Lichtman was among the journalists responsible. “I wrote pop singles and pop and classical album reviews,” he told me, “along with Ira Howard, who specialised in country and R&B reviews. I was told a few years after I joined Cash Box that we were once criticised by a New York gossip columnist for giving only a B or C+ rating for a singles recording of ‘The Star-Spangled Banner.’ I hope the reviewer at least wrote it while standing up!”
MAY WE BOOK YOUR ADVERTISEMENT?
As for the Motown tenth anniversary supplement, it appeared in Cash Box just before Christmas 1970, somewhat stretching the timeline – especially as the first page displayed an image of the Ber-Berry Co-Op loan note of January 12, 1959.

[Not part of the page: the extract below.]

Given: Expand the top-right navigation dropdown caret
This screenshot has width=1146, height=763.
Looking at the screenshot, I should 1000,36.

The 48-page special section followed the accepted tradition of trade-paper supplements, featuring carefully-manicured editorial content and congratulatory advertisements from business partners. Most of the ad space was bought by Motown’s independent distributors; by pressing plants, tape manufacturers, album jacket printers and other such suppliers; and by its foreign licensees.
There were biographies of eight major Motown acts, with the customary narratives and confections: Diana Ross’ discovery of the Jackson 5, for example, including “nine-year-old lead vocalist” Michael Jackson (he was actually twelve when the supplement appeared). The company’s impressive roll-call of 300-plus hits on the Cash Box Top 100 was listed, while the magazine’s front cover that week sported a “family portrait” of Motown artists, drawn by Detroit illustrator Carl Owens.

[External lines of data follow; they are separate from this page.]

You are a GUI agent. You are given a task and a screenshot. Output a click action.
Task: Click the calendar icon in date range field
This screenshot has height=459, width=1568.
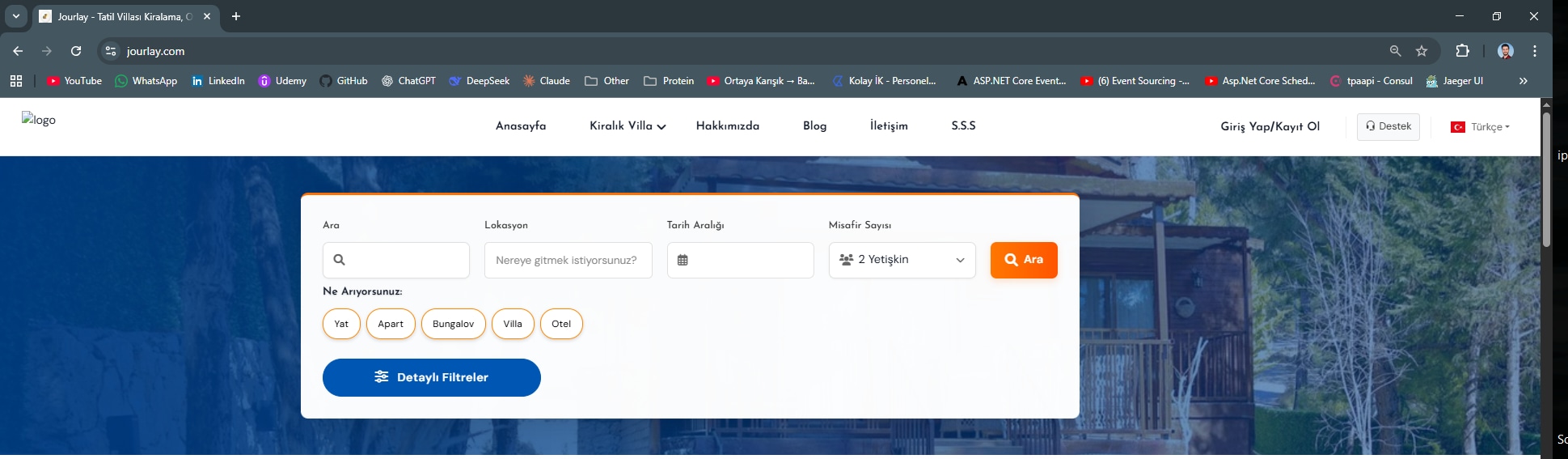point(683,260)
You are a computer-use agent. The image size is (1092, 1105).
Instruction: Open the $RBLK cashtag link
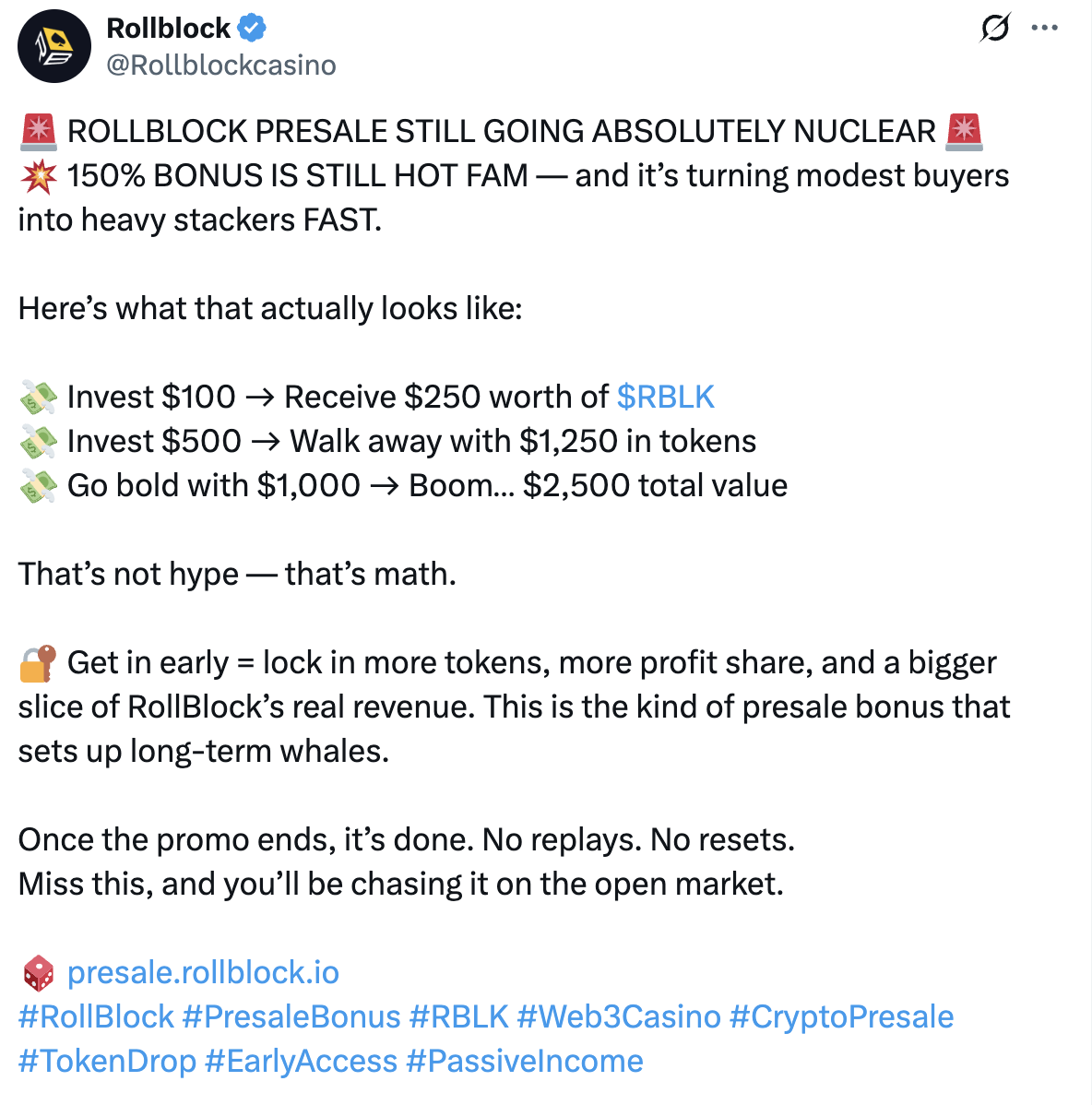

There was an abundance of images throughout: artists, company executives and Gordy family members, including the boss, his parents, and sisters Anna, Esther, Gwen and the late Loucye. Some photos were taken during Motown’s 10/70 convention in San Francisco a few months earlier, while others came from its first national sales convention in Detroit in 1967. Subjects posed in 19th century garb if they wished, and a fair number of the distributors (and their wives) did just that. A portrait featuring Ernie and Bill Leaner of Chicago’s United Record Distributors – one of the few black-owned such companies in the country – wearing colonial-era military uniforms was an unexpected sight.

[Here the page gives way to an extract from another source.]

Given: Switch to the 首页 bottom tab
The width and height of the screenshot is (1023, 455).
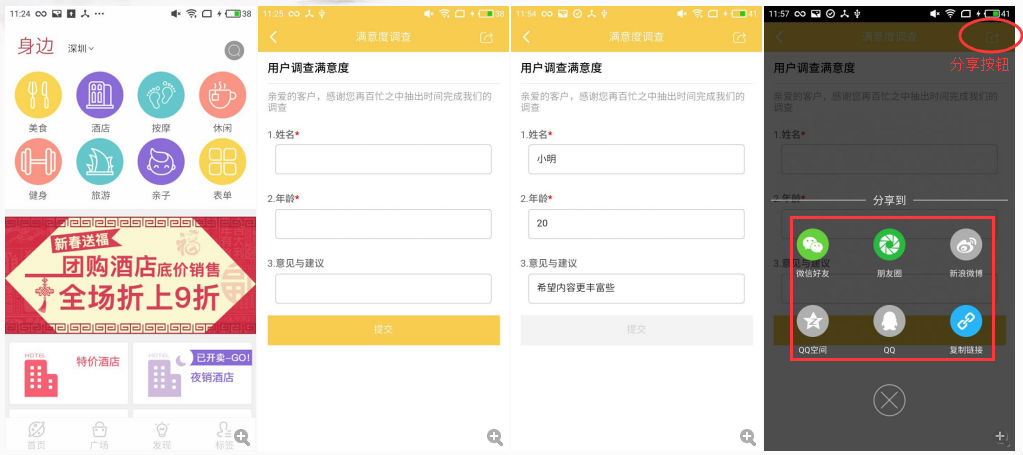Looking at the screenshot, I should coord(36,434).
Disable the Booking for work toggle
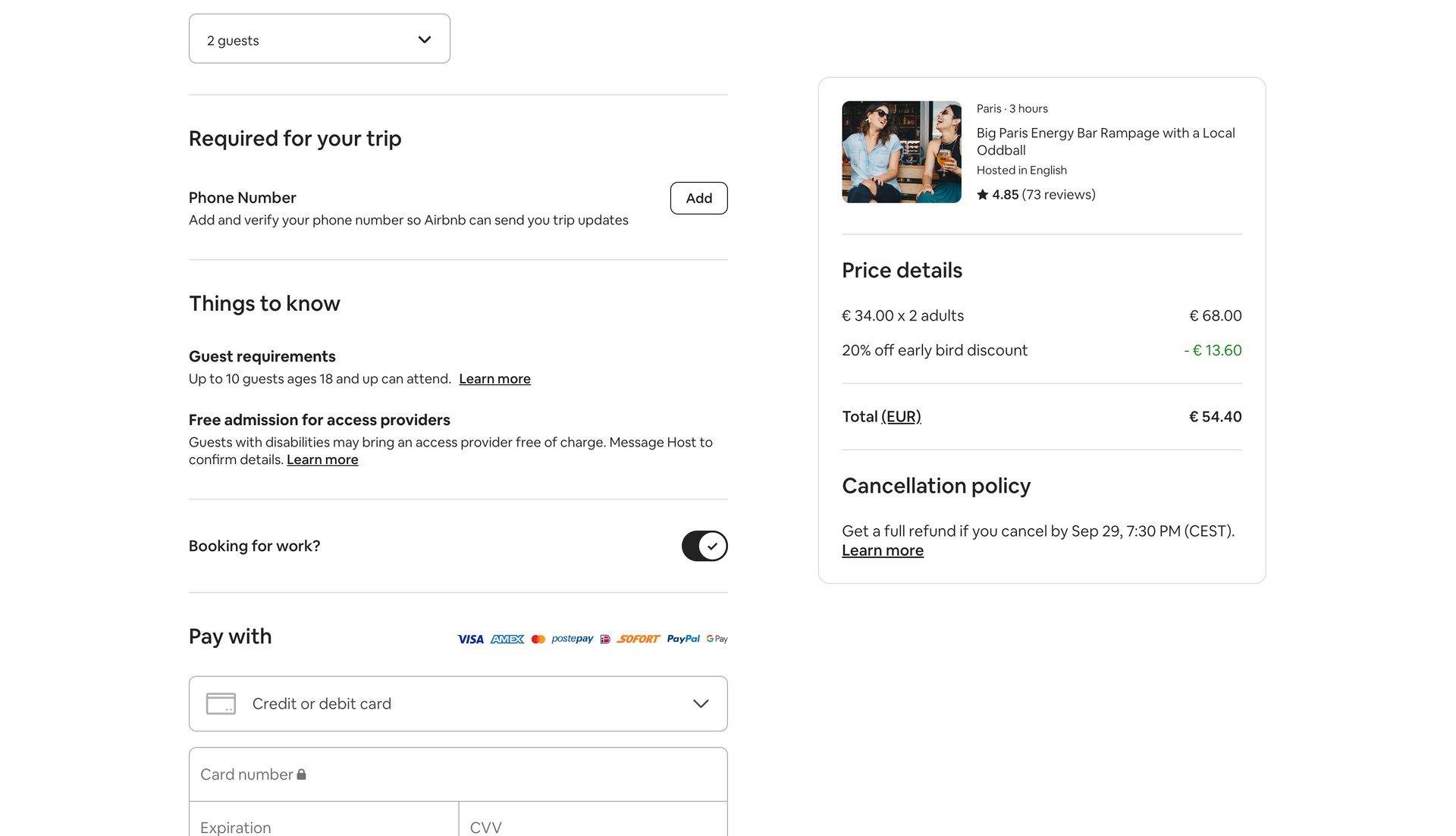 coord(704,546)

But perhaps the most interesting part of the Cash Box supplement was the introductory essay, “What It All Has Meant,” located under a large photo of Berry Gordy. “In the decade of its existence, Motown Records might be regarded as having blossomed on the wings of the black man’s often successful struggle for equality,” ran this declaration. “In truth, it has been the very exposure and acceptance of its sound – the vaunted Motown Sound – that has played a role in the black man’s achievements.
“A non-violent, common-denominator role of music, so capable of conveying a sense of goodwill and unique musical creativity that it has helped reduce the idea of a colour line to absolute absurdity. Fortunately, however, the social message of the Motown Sound must always give way to the sheer exuberance and enchantment of its music.”
Such optimism was the constant, resolute public face of Motown, regardless of whatever prejudice its people, black and white, encountered. The idea of a colour line reduced to absolute absurdity? That could hardly be further from the picture being painted in sound and song by Marvin Gaye at almost exactly the same moment. He had been crafting “What’s Going On” during the closing months of the record company’s tenth anniversary year, and the single was to be released only a few weeks into 1971.
“Mother, mother/There’s too many of you crying/Brother, brother, brother/There’s far too many of you dying/You know, we’ve got to find a way/To bring some lovin’ here today.”
In Marvin’s mind, at least, “what it all has meant” was rather different to the corporate cheer contained in the pages of Cash Box that December.
P.S. West Grand Blog is taking a short summer break. See you on the other side.